Bookie murder trial testimony focuses on sweatsuit
Through three first-degree murder trials, suspect Herve Jeannot had never mentioned that he went to Target to buy a black sweatsuit just hours before he allegedly shot a Long Beach man in 2004.
But in his second day on the witness stand Tuesday, prosecutor Sheryl Anania confronted Jeannot with the receipt from that purchase, saying that there could only be one reason he made it. Prosecutors say Jeannot, 30, of Deer Park accepted $4,000 from his co-worker, Mark Orlando, in 2004 to shoot a bookmaker whom Orlando was supposed to pay $17,000.
"You were buying clothes that you could use to wait outside Mark Orlando's car in the dark of night," Anania said.
Jeannot, who denied Anania's charge, is being tried for the fourth time, after two juries deadlocked on a verdict and a conviction by a third jury was overturned on a technicality. He testified at his first two trials but not the third.
Prosecutors say Jeannot crouched behind a car on a dark Island Park street on Dec. 3, 2004, then jumped out and shot Bobby Calabrese, 24, of Long Beach.
Orlando, 39, of Bay Shore, was convicted of second-degree murder in 2005 in connection to the Calabrese killing and is serving a 25-years-to-life sentence.

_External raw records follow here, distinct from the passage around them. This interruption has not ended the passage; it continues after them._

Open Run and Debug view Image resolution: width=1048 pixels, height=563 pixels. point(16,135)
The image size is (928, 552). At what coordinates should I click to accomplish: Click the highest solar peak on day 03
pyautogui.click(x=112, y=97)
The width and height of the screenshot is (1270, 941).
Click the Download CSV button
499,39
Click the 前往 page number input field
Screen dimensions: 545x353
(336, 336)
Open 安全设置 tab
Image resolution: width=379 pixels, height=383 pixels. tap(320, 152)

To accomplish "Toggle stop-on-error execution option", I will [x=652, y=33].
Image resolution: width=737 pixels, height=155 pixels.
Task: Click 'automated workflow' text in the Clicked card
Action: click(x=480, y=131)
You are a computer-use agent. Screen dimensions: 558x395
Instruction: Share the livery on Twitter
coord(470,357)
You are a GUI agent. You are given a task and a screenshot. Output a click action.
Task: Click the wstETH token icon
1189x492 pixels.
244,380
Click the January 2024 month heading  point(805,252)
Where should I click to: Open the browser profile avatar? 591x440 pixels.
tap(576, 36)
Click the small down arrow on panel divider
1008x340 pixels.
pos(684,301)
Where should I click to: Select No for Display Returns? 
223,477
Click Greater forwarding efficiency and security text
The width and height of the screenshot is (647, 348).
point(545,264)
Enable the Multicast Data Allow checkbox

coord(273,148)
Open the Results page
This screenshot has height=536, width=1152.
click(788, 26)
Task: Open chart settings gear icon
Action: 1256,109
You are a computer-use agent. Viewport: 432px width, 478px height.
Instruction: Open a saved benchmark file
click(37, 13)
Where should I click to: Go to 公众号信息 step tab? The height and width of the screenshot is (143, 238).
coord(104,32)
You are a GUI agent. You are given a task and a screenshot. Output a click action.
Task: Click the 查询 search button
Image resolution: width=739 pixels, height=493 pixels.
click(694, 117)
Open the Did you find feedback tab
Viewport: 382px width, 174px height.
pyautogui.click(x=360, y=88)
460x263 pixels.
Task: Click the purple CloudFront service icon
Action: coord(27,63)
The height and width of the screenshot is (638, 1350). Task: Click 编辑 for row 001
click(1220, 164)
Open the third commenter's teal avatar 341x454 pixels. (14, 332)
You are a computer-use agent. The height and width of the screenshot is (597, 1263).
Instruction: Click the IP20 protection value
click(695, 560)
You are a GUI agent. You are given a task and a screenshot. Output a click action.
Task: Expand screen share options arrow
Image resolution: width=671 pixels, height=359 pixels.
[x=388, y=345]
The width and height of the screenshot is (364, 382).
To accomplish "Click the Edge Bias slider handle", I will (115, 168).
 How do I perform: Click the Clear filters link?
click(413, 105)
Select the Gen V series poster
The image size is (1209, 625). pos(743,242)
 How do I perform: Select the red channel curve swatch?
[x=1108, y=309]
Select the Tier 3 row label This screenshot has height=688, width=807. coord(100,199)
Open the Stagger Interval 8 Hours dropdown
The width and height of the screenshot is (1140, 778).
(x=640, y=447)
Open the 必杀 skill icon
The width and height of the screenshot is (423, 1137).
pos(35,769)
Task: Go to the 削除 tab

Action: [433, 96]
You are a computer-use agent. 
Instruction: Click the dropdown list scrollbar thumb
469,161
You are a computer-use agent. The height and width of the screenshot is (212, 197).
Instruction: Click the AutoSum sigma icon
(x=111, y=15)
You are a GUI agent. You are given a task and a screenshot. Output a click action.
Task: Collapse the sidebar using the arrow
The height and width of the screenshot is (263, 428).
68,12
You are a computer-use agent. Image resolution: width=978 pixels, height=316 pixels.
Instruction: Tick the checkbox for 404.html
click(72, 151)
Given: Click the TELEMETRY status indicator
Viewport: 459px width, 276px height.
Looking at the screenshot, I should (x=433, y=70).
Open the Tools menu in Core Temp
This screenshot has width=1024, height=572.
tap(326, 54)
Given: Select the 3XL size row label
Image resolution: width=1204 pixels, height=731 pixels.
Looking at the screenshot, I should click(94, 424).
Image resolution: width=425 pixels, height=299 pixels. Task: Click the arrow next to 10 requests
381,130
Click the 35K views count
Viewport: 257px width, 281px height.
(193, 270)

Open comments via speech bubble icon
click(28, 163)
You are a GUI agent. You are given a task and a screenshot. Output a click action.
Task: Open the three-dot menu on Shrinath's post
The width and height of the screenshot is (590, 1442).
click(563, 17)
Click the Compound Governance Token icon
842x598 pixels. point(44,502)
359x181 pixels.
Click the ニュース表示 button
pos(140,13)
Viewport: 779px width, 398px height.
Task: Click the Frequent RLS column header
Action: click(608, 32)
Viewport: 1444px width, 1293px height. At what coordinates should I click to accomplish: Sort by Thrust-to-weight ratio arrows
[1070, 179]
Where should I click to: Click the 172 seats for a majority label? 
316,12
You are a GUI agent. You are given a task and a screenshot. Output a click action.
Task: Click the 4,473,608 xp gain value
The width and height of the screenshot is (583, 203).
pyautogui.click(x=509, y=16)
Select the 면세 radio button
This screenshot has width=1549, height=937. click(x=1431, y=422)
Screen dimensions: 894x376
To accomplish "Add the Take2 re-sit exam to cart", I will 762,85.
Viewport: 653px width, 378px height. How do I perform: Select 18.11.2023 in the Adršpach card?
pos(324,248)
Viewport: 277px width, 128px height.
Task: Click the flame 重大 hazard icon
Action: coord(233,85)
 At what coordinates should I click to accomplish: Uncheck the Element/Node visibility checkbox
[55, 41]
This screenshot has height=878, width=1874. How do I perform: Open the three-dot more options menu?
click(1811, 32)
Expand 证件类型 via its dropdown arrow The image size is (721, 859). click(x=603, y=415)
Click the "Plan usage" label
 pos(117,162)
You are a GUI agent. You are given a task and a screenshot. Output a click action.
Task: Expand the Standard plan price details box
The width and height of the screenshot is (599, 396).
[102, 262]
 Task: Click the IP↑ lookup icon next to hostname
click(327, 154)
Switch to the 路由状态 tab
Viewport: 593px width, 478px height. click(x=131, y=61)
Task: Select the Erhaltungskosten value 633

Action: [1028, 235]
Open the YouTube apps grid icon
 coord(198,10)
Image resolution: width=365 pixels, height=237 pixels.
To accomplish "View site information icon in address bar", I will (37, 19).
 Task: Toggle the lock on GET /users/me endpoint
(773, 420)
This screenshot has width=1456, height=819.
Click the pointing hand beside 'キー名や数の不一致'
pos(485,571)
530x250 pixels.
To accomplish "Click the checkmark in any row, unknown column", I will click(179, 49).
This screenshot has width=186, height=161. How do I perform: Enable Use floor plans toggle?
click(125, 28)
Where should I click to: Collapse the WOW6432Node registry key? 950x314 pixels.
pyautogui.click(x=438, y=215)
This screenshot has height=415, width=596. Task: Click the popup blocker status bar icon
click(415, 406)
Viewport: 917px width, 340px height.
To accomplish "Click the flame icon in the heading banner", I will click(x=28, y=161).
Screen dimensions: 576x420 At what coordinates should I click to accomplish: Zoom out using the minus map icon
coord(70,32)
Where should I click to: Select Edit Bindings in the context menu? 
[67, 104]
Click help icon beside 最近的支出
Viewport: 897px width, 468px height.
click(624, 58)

Jeannot said Orlando shot Calabrese. He said he had no idea that Orlando was going to shoot Calabrese and did not tell police afterward because Orlando threatened him and his family.
Jeannot confessed to the crime when he was arrested, but now says he did so falsely, and under great duress.
The Mineola courtroom was packed as he testified, with Calabrese's friends and family, as well as the county's top prosecutors and at least one criminal court judge filling seats. District Attorney Kathleen Rice even made a brief appearance.
Anania's cross examination is expected to continue Wednesday.
On the witness stand, Jeannot, crisply dressed, answered even the most pointed questions calmly and courteously. He often made eye contact with jurors when speaking, a habit usually limited to practiced witnesses like police.
The receipt for the sweatsuit was just one of the points Anania hammered in a full day of questioning. Jeannot held that he had purchased exercise pants but not a sweatshirt - and that he had not thought it was relevant to mention it in his testimony at previous trials.
Anania also pointed out that Jeannot did not mention that Mark Orlando was wearing a Windbreaker when he was first questioned about the night of the killing. But she said he mentioned it later because he needed to explain how Orlando, who Jeannot says was the shooter, could have concealed a weapon if he was wearing only a T-shirt.
"You had to have him holding a gun, and that's why you added the Windbreaker," she said.
"Not at all," Jeannot said. Later he added, "I'm telling the truth. I'm telling exactly what happened that night."